I have had the pleasure of working with Jame Attanasio and her parents since taking over the Oyster Gardening Program at CBF in 2010, yet her passion extends my tenure begining as a oyster gardener back to 2008. Jamie just completed her freshman year in high school in Montgomery County, but everytime I have a chance to catch up with Jamie she is involved in something new; she is young and full of adventure. Her passion for the critters and making the Chespeake Bay healthier, remains steadfast. Her inital oyster garden of 4 cages (which is the standard) has grown to 18 cages at Oak Grove Marina on the South River. How many baby oysters has she raised, you ask? Why almost 60,000 thousand oysters, that is impressive!
For the past three years she has also represented CBF and Oyster Gardening at Rockville Science Day.
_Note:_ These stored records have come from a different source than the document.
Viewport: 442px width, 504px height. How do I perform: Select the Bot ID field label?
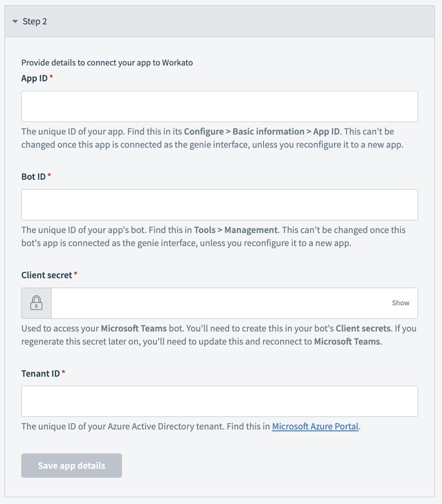point(33,177)
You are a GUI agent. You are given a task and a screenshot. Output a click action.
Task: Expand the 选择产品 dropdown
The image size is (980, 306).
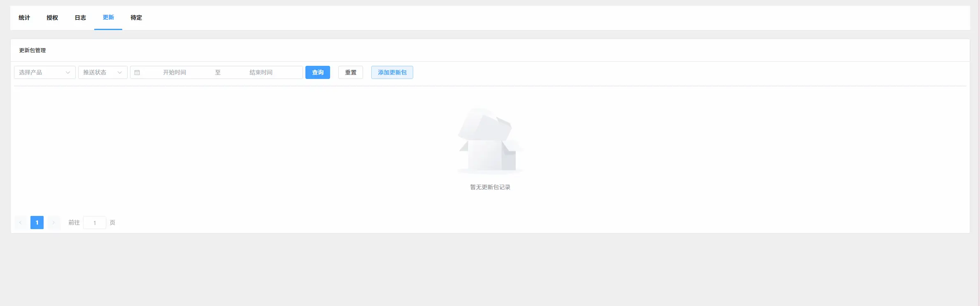tap(44, 72)
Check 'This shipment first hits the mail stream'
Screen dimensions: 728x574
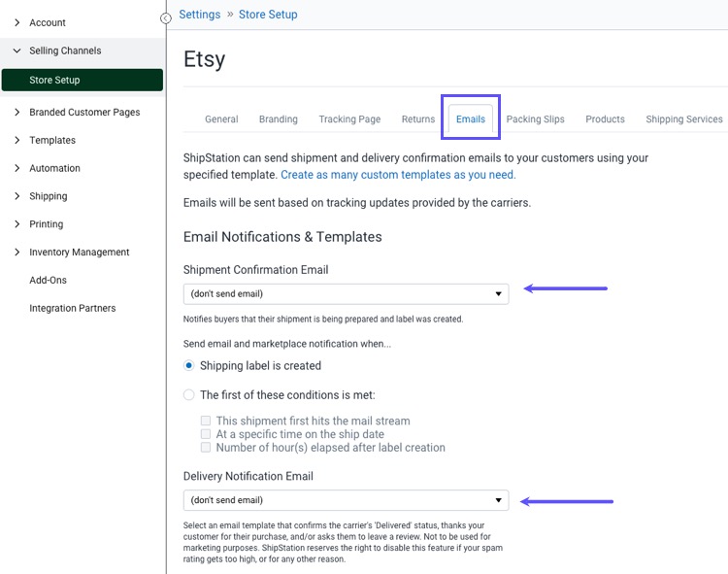206,422

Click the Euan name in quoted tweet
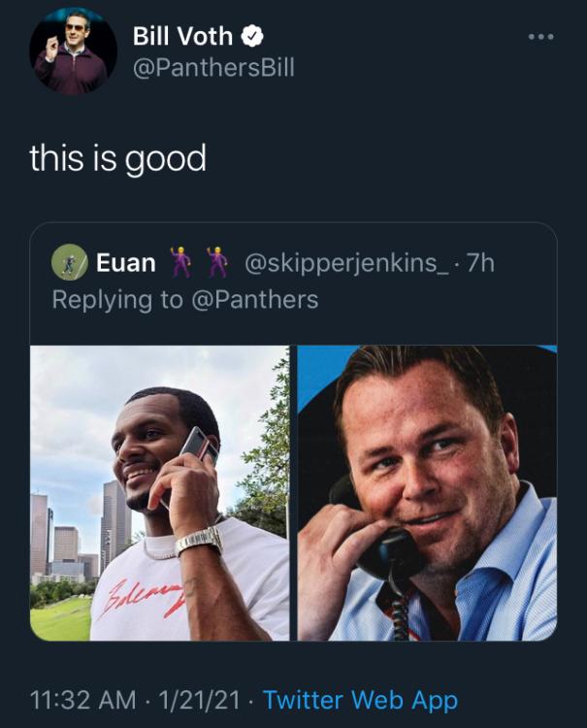125,262
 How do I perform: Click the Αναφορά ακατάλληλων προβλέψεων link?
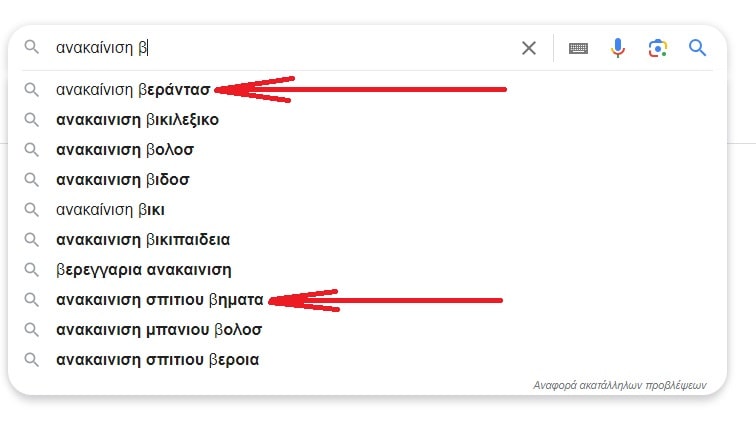[x=619, y=384]
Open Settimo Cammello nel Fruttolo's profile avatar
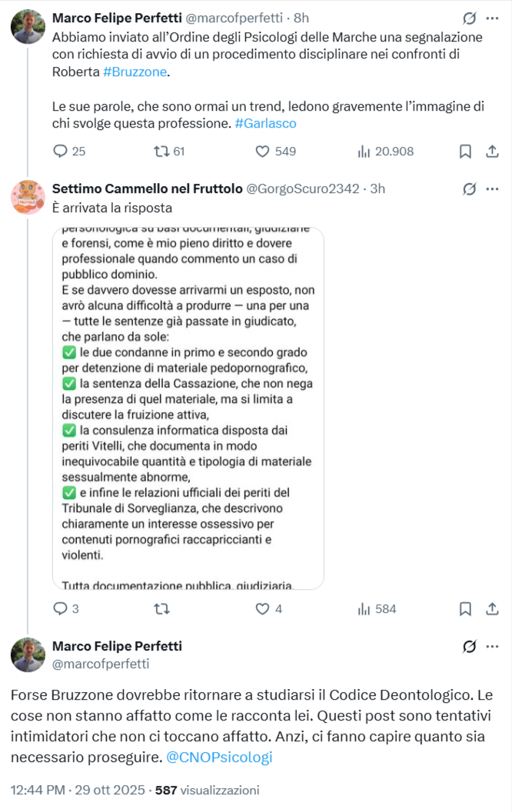The image size is (512, 812). click(28, 197)
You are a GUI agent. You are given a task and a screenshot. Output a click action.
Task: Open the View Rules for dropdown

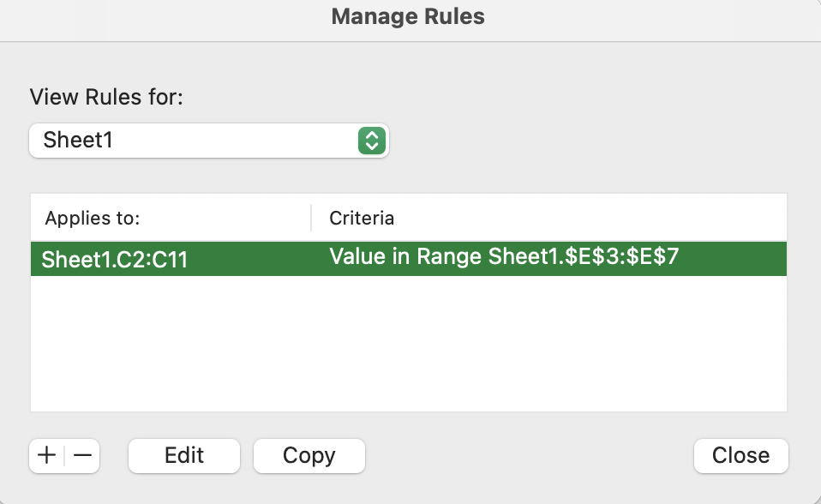[208, 140]
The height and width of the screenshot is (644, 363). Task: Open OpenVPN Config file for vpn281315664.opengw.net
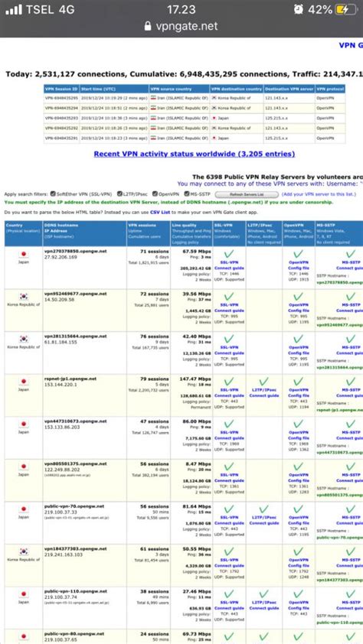(x=299, y=350)
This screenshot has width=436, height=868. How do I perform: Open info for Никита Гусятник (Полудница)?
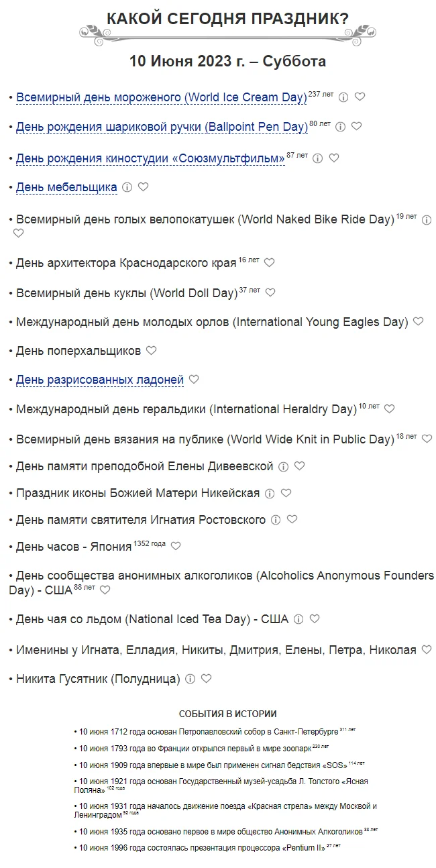[x=190, y=679]
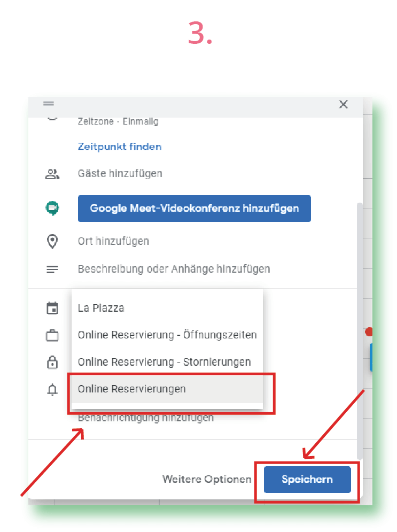Click the lock visibility icon
Screen dimensions: 397x532
(52, 363)
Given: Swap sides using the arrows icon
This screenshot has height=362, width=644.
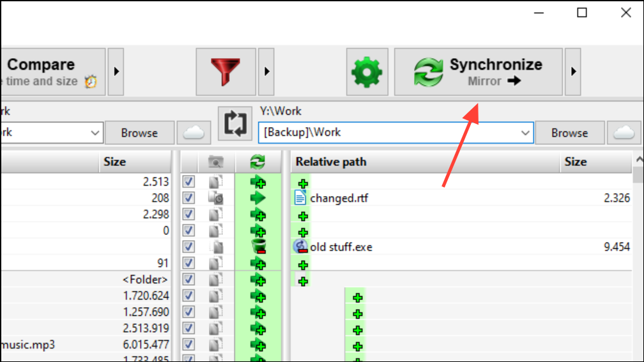Looking at the screenshot, I should point(235,124).
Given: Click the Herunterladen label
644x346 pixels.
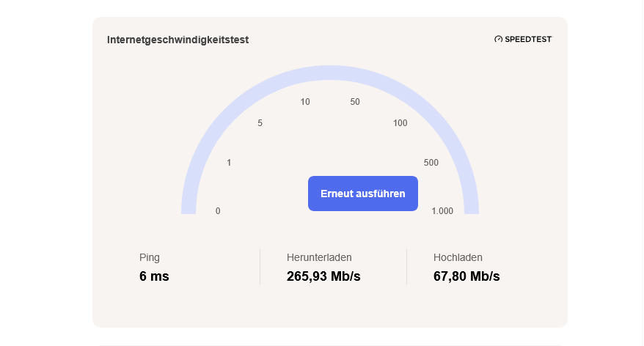Looking at the screenshot, I should tap(319, 257).
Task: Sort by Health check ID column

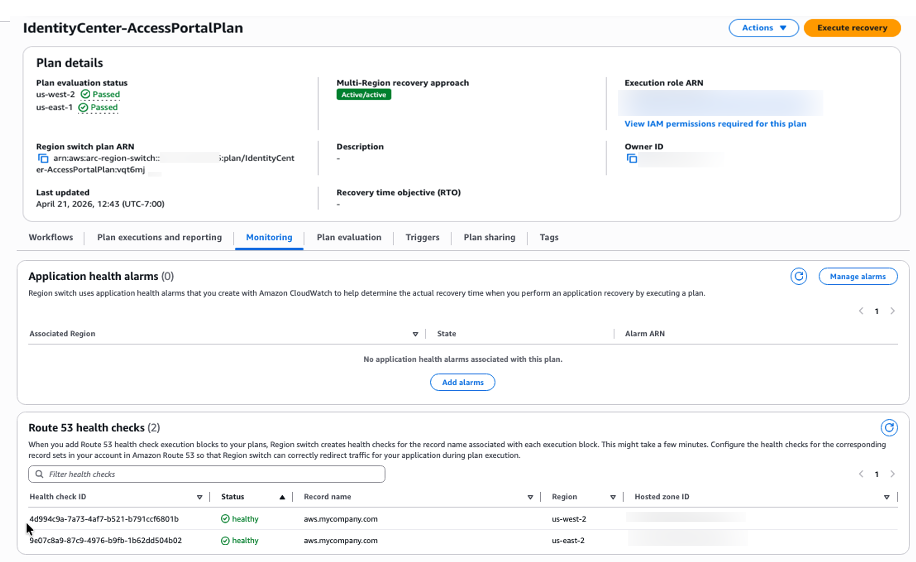Action: tap(200, 497)
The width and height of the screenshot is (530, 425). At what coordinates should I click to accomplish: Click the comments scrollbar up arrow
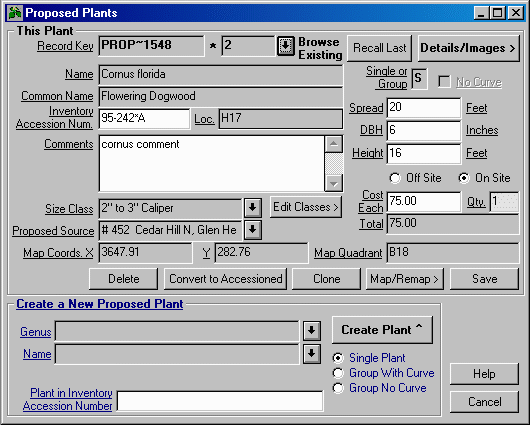[x=334, y=144]
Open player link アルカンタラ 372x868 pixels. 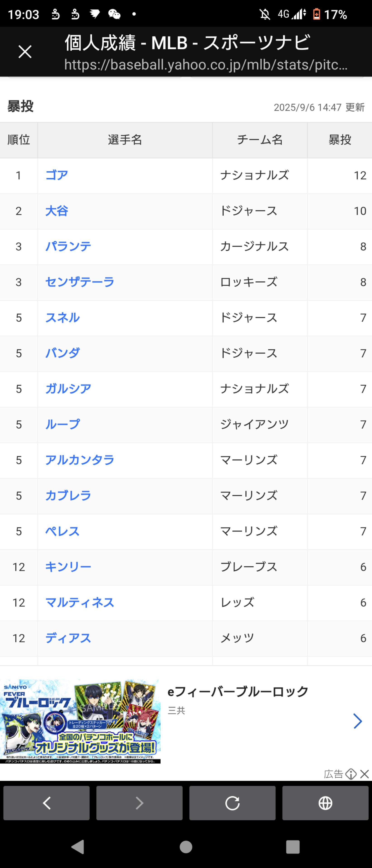[80, 460]
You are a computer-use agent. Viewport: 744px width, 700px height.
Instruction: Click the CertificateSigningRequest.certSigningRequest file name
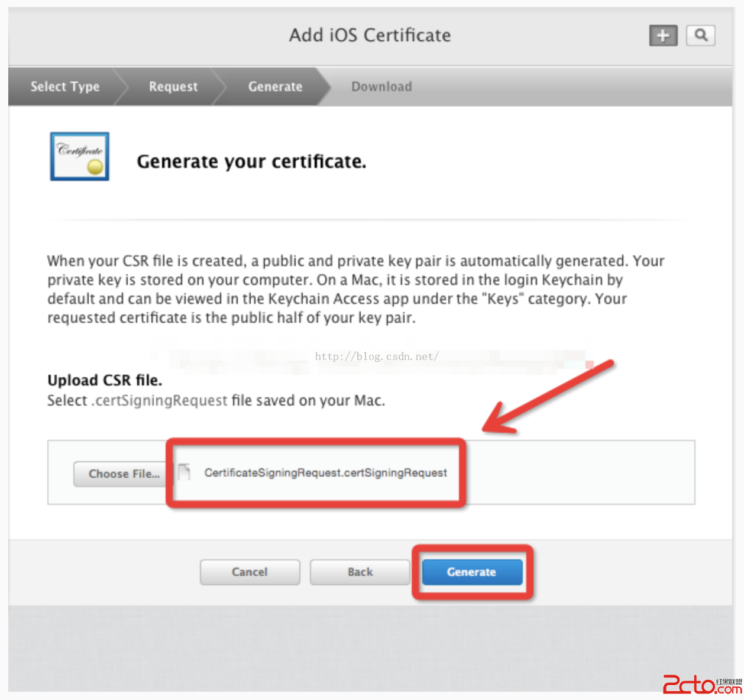(326, 472)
Each year it attendance grows, with now over 3,000 people attending. Jamie, with the help of her friends and family, think of new and creative ways to teach/showcase the wonders of oysters for all ages to enjoy each year. Since she is still young herself, she had done a fabulous job connecting with the kids who line up to see and take part in activites at the 'cool oyster booth'.
The Attanasio family (Kevin, Ann, & Jamie) spend their free time boating in the Chespeake Bay near the South River. Kevin, Jamie's father, who comes from a family of watermen in New York, likes to help Jamie produce the biggest healthiest young oysters she can each season. So a little brainstorming and a few trips to the local hardware store later, all 18 oysters cages have been modified to help with maintaing the oysters and to protect the boats in the marina. The Attanasio family added simple PVC tubes on either side of the cages, thus making them buoyant and very visable. The tubes are slighly longer than the cages to protect the boats moving in and out of slips from dings and scratches. This adapted cage style keeps the oysters at the top of the water column during the warmer months where food and oxygen are more abundant. During the cold winter months they remove the tubing and sink the cages, suspending each one just off the bottom to protect the precious baby oysters from the cold air during blow out tides.
I want to end on a note of thanks. Jamie and her family are incredible stewards of the Chesapeake Bay and make my job very rewarding. Jamie Attanasio is a young leader I can't wait to see what adventures await her in the future. She will do great things, and she is ensuring her path in life promotes clean water and nature.
-Meghan Hoffman (photos courtesy of myself and the Attanasio Family)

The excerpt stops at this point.